There’s no prescription for when to welcome a new pet family member into your home after a loss—a week, month, five months, a year, more. It is as individual a decision as it was to bring your former beloved home in the first place. Others can offer insight but no one can tell you what or when is right—only you will know. 

This is a refrain I heard often. It’s sound advice, given our own recent experience welcoming a new cat, Mica (rhymes with “pizza”) into our home and then making the painful decision to return her to the shelter not long after. I wasn’t expecting to adopt so soon, nor had I ever envisioned a prompt return-to-shelter situation. But after a month without Stella, I had felt ready to meet other cats, to be exposed once again to the love and companionship they offer. While all of this happened shortly after Stella’s death, I had spent the last three months in varying stages of grief—both anticipatory grief and traditional, post-death grief. The grieving, of course, continued with Mica as a new companion and intensified after surrendering her. Adopting a new cat didn’t exile the grief. Rather, it brought it into sharp relief.

Seeking Counsel from Friends

To better navigate the decision of whether to welcome a new cat home, I turned to friends who’ve lost a pet. I wanted to learn what compelled them to seek out a new companion or what made them decide to put that path on hold. My friend Andrea has been without another cat since her late Sammy passed four years ago. She’s interested in adopting again but practically, her current apartment complex doesn’t allow pets; perhaps in the future, she thinks. Tracey waited a year after her cat Jasper’s passing before welcoming a bonded pair of kittens in to join her and her senior cat, Agate.

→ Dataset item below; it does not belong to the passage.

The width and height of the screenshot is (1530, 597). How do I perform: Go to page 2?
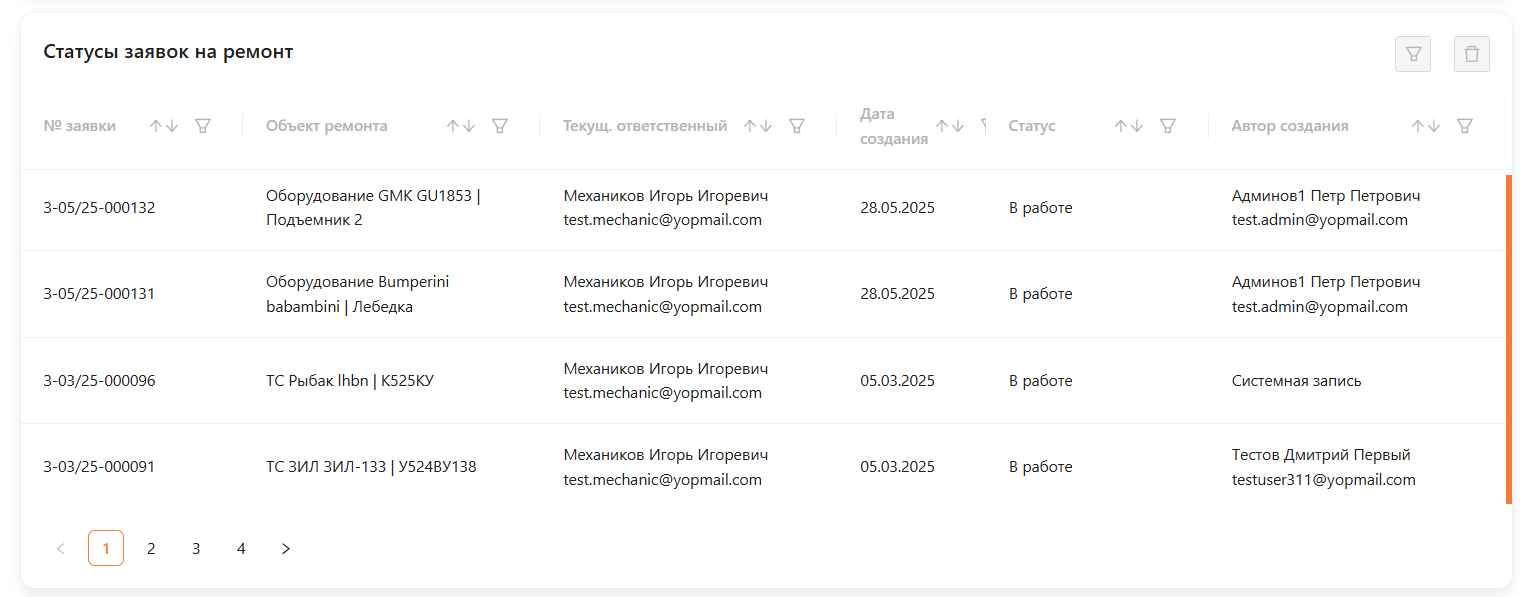[151, 548]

Chelse and Jordan also adopted a young cat pair a few months following their sweet Nutmeg’s passing. They found it to be a harder transition than expected, given the frequent reminders of Nutmeg they saw in Cashew and Juniper. Plus, it took awhile to find a good rhythm with their new family members.

Similar to Chelse and Jordan’s experience, I too saw Stella in Mica’s movements. Her mannerisms were more fluid, graceful, and less silly-awkward than Stella’s, and she brought her own unique mix of energy, fun, and curiosity to our home. Every so often though, I’d see Mica blend into my memories of Stella, moving as if they were one cat. This happened when Mica walked over to me on the couch, grasped a toy mouse between her paws, nestled onto a kitchen chair for a nap, or lapped up water from our dog Daisy’s bowl. 

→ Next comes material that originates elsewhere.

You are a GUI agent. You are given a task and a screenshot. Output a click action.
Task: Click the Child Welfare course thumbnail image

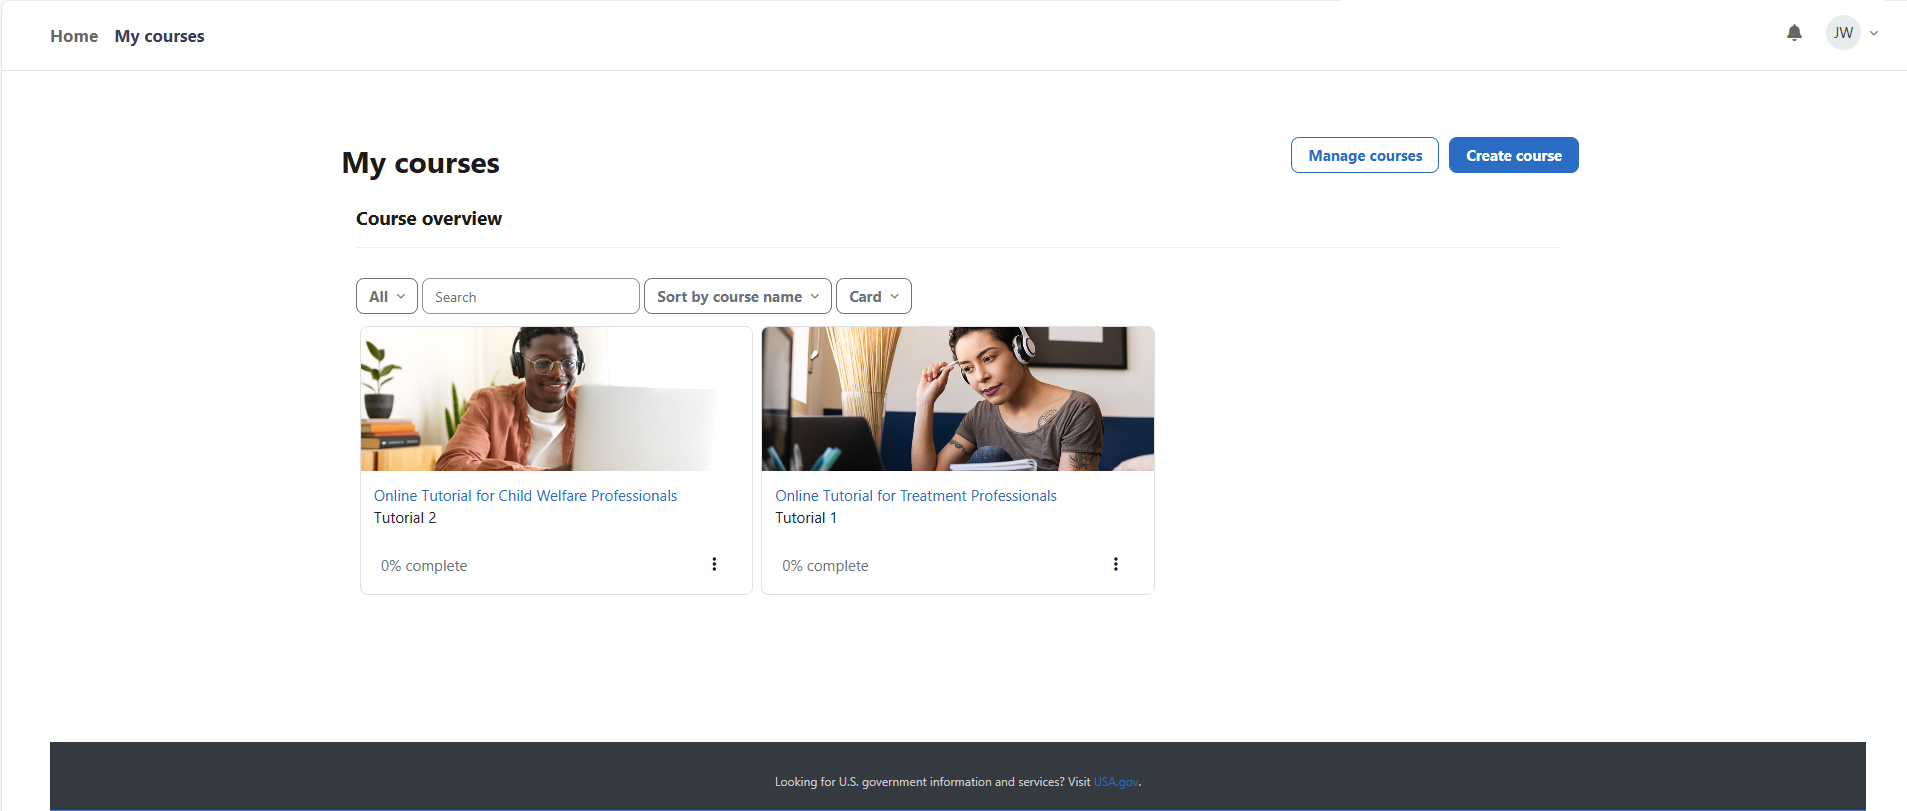tap(556, 399)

In her first few days with us, there was a moment where Mica cuddled up against me, purring up a storm and asking for pets by nuzzling her head into my hands like Stella had. My eyes welled with tears and my mind filled with memory after memory of Stella, like a slideshow on loop. Instead of being startled or afraid of my sudden expression of emotion, Mica drew closer, curling into my lap and staying there until I found calmness again. That moment turned from a sudden rush of pain into a hug that pulled me back and through, much like the comfort Stella provided me time and again.

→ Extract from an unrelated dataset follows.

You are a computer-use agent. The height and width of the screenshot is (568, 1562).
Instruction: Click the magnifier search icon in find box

Continuous Reminders of Loss

Beyond Mica, the smallest things still remind me of Stella: her toy rattle mouse that I found in my office and that I’ve now elevated past the reach of Luna (our remaining and original cat) and Daisy (our dog); a photo my sister texted of Stella and my nephew, who holds up Stella as if offering her as a blessing to the universe; and, weirdly, the sweeping up of litter from the bathroom floor where Mica’s litterbox resided as we got her acclimated to the house. It was a chore I did repeatedly while Stella was ill, when her own litter box was brought upstairs to make things easier for her. These reminders prompted me to wonder about what we had done—inviting even more reminders of Stella via Mica into our home. Some hours I felt regret lingering: how could I care about another cat as I did Stella?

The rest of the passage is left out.